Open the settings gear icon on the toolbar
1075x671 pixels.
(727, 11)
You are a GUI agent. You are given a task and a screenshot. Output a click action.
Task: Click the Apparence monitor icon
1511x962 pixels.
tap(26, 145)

---

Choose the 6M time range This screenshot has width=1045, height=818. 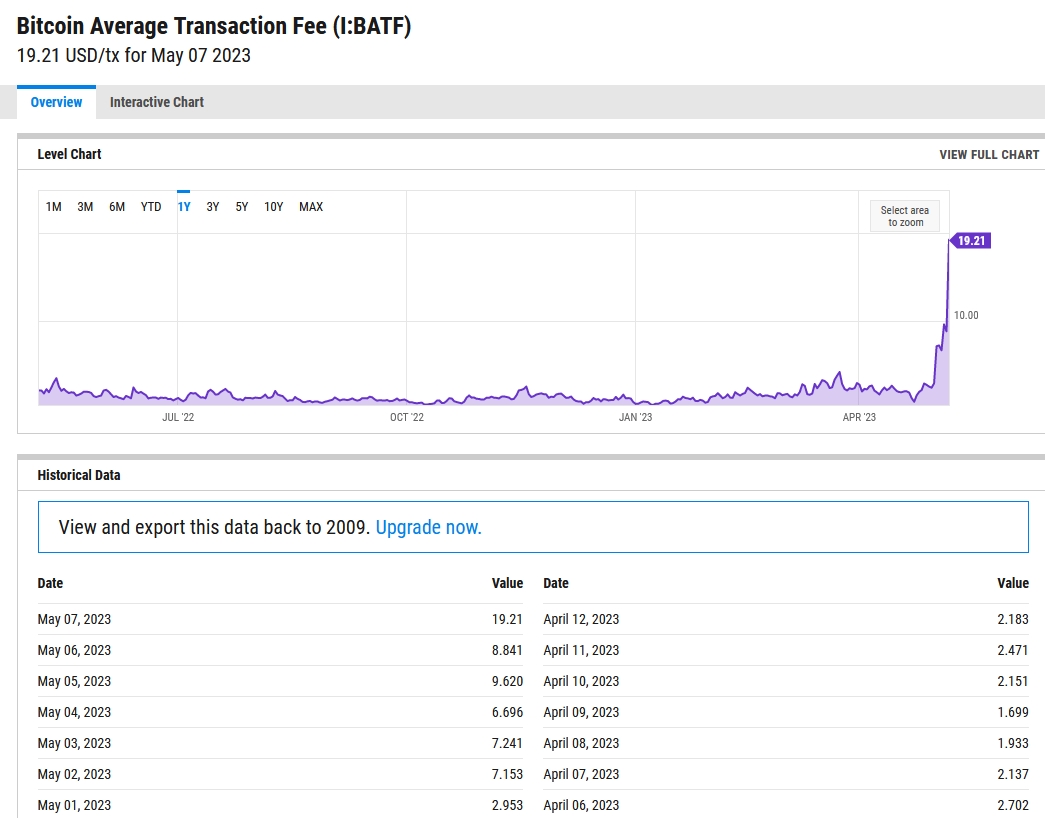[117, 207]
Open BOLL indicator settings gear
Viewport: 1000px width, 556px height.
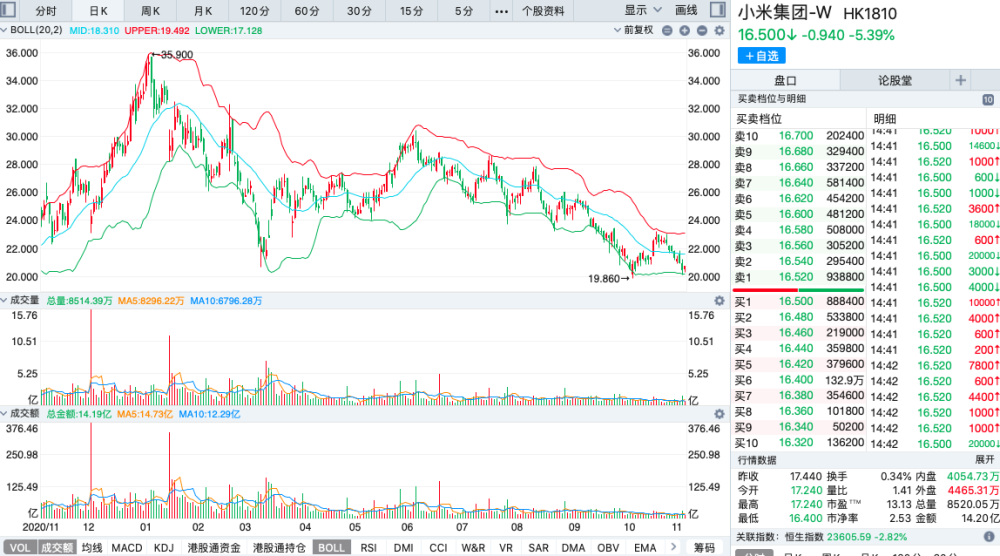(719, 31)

...

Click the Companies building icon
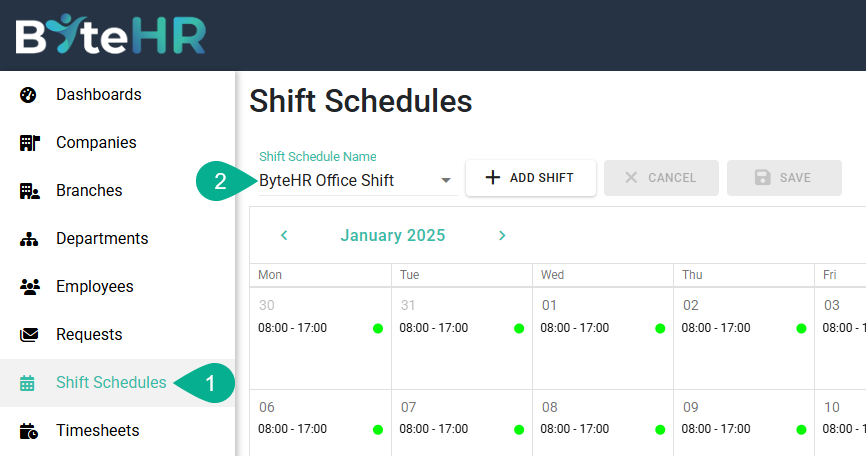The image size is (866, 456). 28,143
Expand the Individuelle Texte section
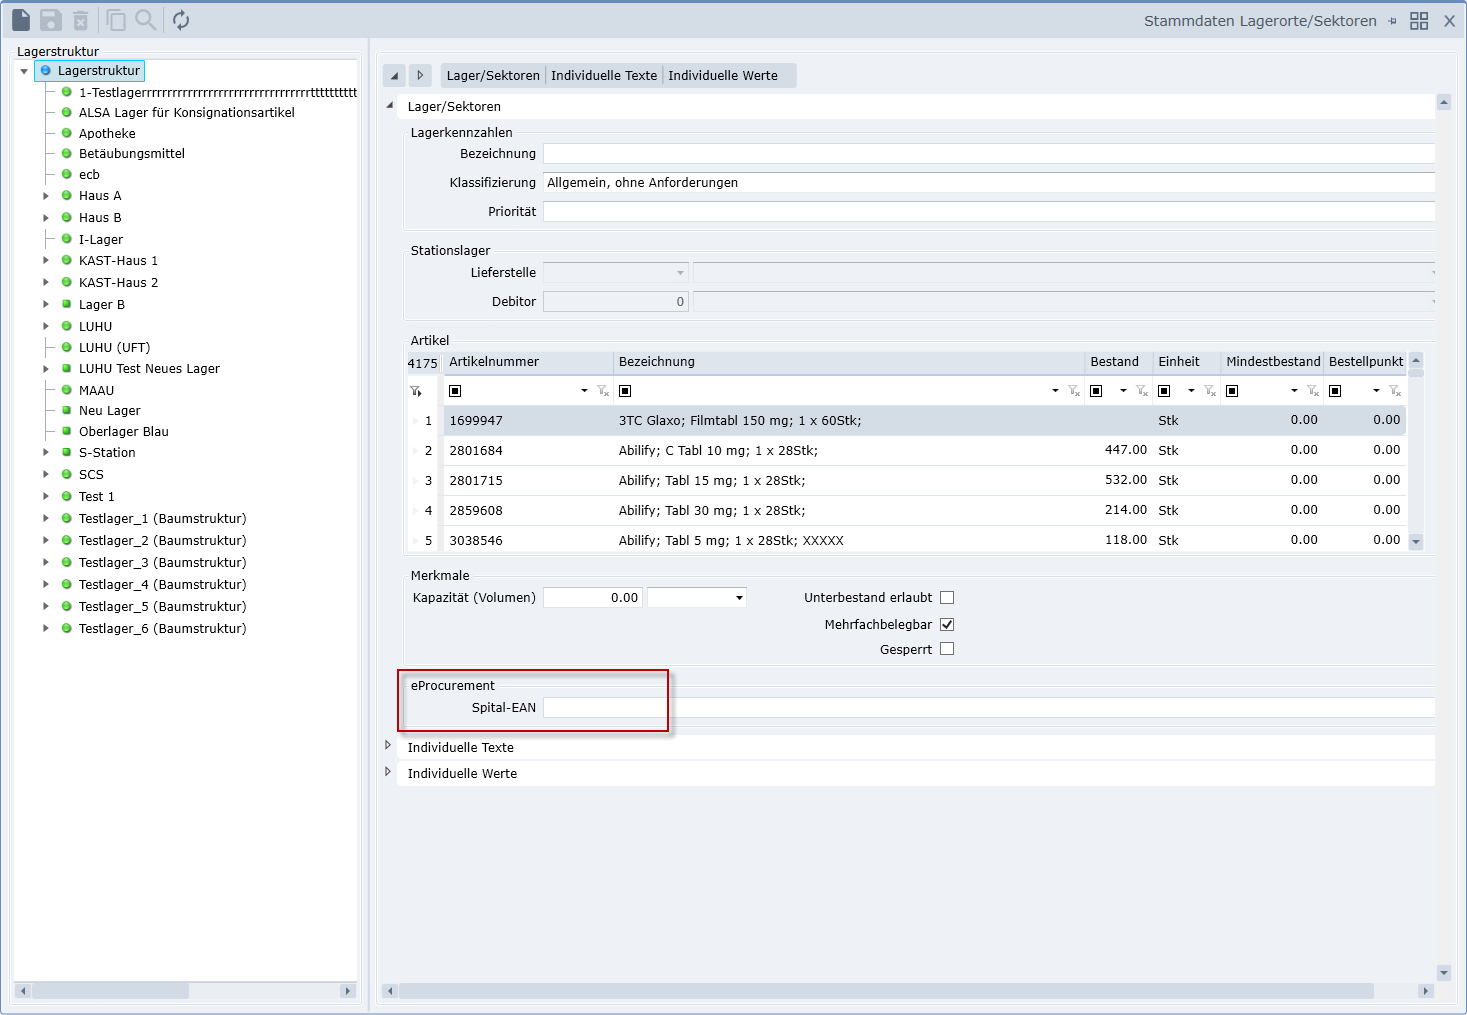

● **ASSIGNMENT**
Determine how many lines in the listing above hold the word "Open", answering with the number only.

● **RESPONSE BOX**
2